++++ Texto proporcionado ++++

Año 2023. Todavía la mayor parte del público no se terminó de acomodar en una sala de teatro porteña y ya se produjo el viaje: en algún punto entre la guitarreada de una canción perdida en el tiempo, el amasado de la pizza, jóvenes corriendo de acá para allá, dibujando o jugando a la pelota; apareció el verano de 1985. Se respira la tranquilidad del campo, la nostalgia de las vacaciones pasadas y el tiempo libre. Se respira naturalidad.

La casa del río es una obra sobre la puja doméstica entre la verdad y el silencio. En tiempos en los que la sociedad argentina vuelve a discutir o revisar aspectos de su pasado, es importante que sigan produciéndose testimonios teatrales que indaguen sobre el efecto de la última dictadura militar en este país y en las familias.

Olga (Verónica Vergottini), vive junto a su hija, Miriam (Rita Nuñez), en la casa del río. Entre ellas se respira perturbación y sobreprotección. Cumplen con el mandato de su suegra que, antes de morir, les pidió que vivieran ahí y que todos los veranos recibieran a la familia en esa acogedora casita. Sin embargo, ésta está cubierta de sombras del pasado: el marido de Olga desapareció durante la última dictadura y aún quedan dudas sobre qué hacía y cómo fue delatado.

Ese verano ya acompañan los primos: Graciela (Antonella Jaime), la mayor, es la más atenta y responsable pero lidia con el secreto de un desorden alimenticio; Sergio (Franco Campanela), su hermano, toca la guitarra y se entera vergonzoso de que una vecina quiere algo con él; Nanchi (Mateo Isetta), el hijo del otro tío, es luminoso y jodón. Todo es risas y disfrute hasta que Olga se entera que al día siguiente llegarán sus hermanos.

Inés (Claudia Fieg), madre de los dos primeros, se presenta con eficacia a través de dos gestos: repasa con un dedo el polvo de la mesada y le pide a su hija en malla enteriza que se tape. Tito (Gustavo Ferrando), el otro tío, a pocos segundos de entrar a escena, deja a la vista su problema con el alcohol. Inés y Tito, cada uno desde un lugar distinto, vienen a perturbar el verano y expresar su inquietud ante la extraña cercanía entre Olga y el comisario del pueblo. Algo en esa relación despierta secretos del pasado.

++++ Datos almacenados ++++

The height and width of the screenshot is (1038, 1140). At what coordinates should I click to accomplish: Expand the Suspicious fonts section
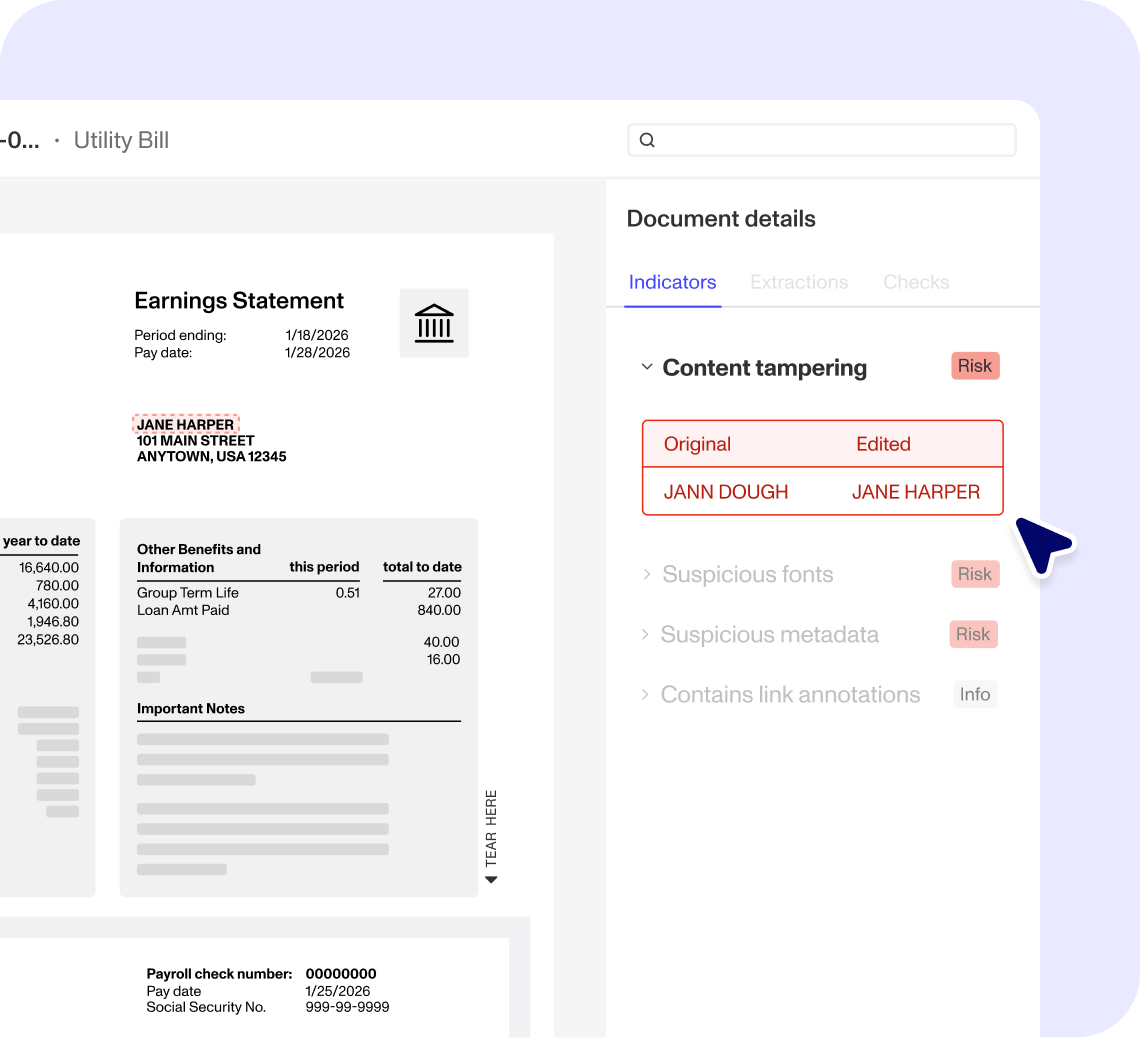[646, 574]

++++

Tareas a realizar
[1] Cita literalmente el pasaje del texto sobre La casa del río que va desde "Año 2023. Todavía" hasta "en las familias.", incluido este último.
[2] Responde con base en el texto sobre La casa del río:
(a) ¿Qué verano aparece en la sala de teatro?
(b) ¿Qué actriz interpreta a Olga?
(c) ¿Qué problema deja a la vista Tito poco después de entrar a escena?

Respuestas en orden
[1]
Año 2023. Todavía la mayor parte del público no se terminó de acomodar en una sala de teatro porteña y ya se produjo el viaje: en algún punto entre la guitarreada de una canción perdida en el tiempo, el amasado de la pizza, jóvenes corriendo de acá para allá, dibujando o jugando a la pelota; apareció el verano de 1985. Se respira la tranquilidad del campo, la nostalgia de las vacaciones pasadas y el tiempo libre. Se respira naturalidad.

La casa del río es una obra sobre la puja doméstica entre la verdad y el silencio. En tiempos en los que la sociedad argentina vuelve a discutir o revisar aspectos de su pasado, es importante que sigan produciéndose testimonios teatrales que indaguen sobre el efecto de la última dictadura militar en este país y en las familias.

[2]
(a) El verano de 1985.
(b) Verónica Vergottini.
(c) Su problema con el alcohol.